Esclarecemo-la. Platão sustenta a crença – que deve a seu mestre Sócrates – de
que as paixões do desejo e da cólera levam à produção de apetites em nosso
corpo, os quais concorrem para toldar a inteligência. O obscurecimento da
inteligência por esses apetites, que decorrem das paixões do desejo, impede-a
de realizar sua atividade própria, que é conhecer. O que resulta daí é a
ignorância, que é o próprio vício. Logo, incapaz de exercer a razão, o
indivíduo fica impossibilitado de conhecer as virtudes e de tornar-se virtuoso.
É assim que a vida virtuosa dependerá unicamente da parte racional da alma.
Se nos
perguntarmos sobre qual é a tarefa ética da parte racional da alma, a resposta
deve já nos saltar evidente: dominar as outras partes da alma, de modo a
harmonizá-las com a razão. O domínio da razão sobre a concupiscência é o que
chamamos temperança (sophrosýne). Sophrosýne é moderação. A temperança é a
virtude da alma concupiscente que se deixa dominar pela razão. Uma alma que se
dispõe para a temperança resiste aos impulsos e prazeres, modera os apetites e
impõe-lhes uma medida racional. Vê-se aqui a noção de razão como métron (medida).

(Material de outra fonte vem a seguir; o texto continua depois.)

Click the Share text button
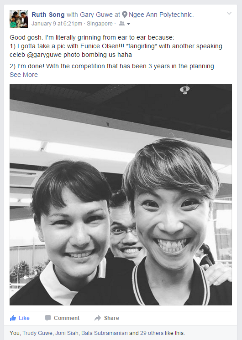The image size is (242, 340). pyautogui.click(x=111, y=318)
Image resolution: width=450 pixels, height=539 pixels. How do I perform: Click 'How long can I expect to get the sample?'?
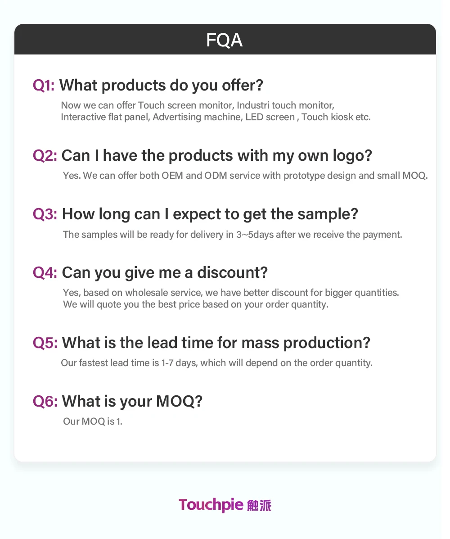210,214
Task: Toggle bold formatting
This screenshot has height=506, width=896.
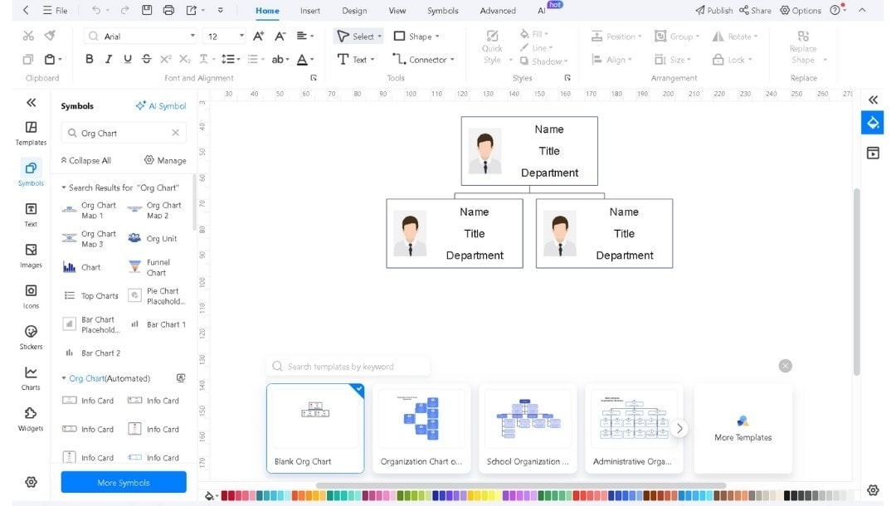Action: coord(89,59)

Dela me ocuparei mais adiante. Seguem-se algumas considerações sobre
o estatuto da razão na divisão da alma estabelecida por Aristóteles.
A teoria da
virtude desenvolvida por Aristóteles é inteiramente estruturada pela proposição
básica segundo a qual o agir virtuoso é aquele que está em conformidade com a
atividade do intelecto ou da razão. O primado do intelecto tem seus
desdobramentos e está ancorado sobre um pressuposto que revela a absoluta
adesão de Aristóteles à doutrina socrático-platônica que identifica a essência
do homem com a alma, ou com a parte racional da alma, o espírito, de sorte que
“somos a nossa razão e o nosso espírito” (Reale, 2007, p. 102). No tangente aos
seus desdobramentos, o primado do intelecto se expressa, por um lado, num apelo
à necessidade de subordinar os desejos e as paixões à razão; por outro lado, na
assunção de se considerar a atividade da razão ou do intelecto a própria
essência da virtude humana. Em outros termos, com base no primado do intelecto,
Aristóteles definirá a virtude humana como aquela que consiste na atividade do
intelecto ou da razão. No excerto abaixo, é notável o fato de Aristóteles delegar
à razão a função de comando da orientação do desejo.
O buscar e o evitar na esfera do desejo
correspondem à afirmação e à negação na esfera do intelecto. Consequentemente,
na medida em que a virtude moral é uma disposição que diz respeito á escolha, e
escolha é desejo deliberado, conclui-se que, se a escolha deve ser boa, tanto a
razão precisa ser verdadeira quanto o desejo, correto, e que o desejo
tem que buscar as mesmas coisas afirmadas pela razão (grifo nosso)
Antes de fazer
incursão no tratamento dispensado por Aristóteles à questão da virtude,
prossigamos na mesma linha de raciocínio que ilumina o lugar fixado por ele
para o primado do intelecto. Doravante, queremos mostrar de que modo o
tratamento que ele dispensará à virtude em sua ética se esteia nesse primado.
Também para
Aristóteles, a essência do homem é a alma. À moda platônica, ele também divide
a alma em três partes: duas irracionais e uma racional.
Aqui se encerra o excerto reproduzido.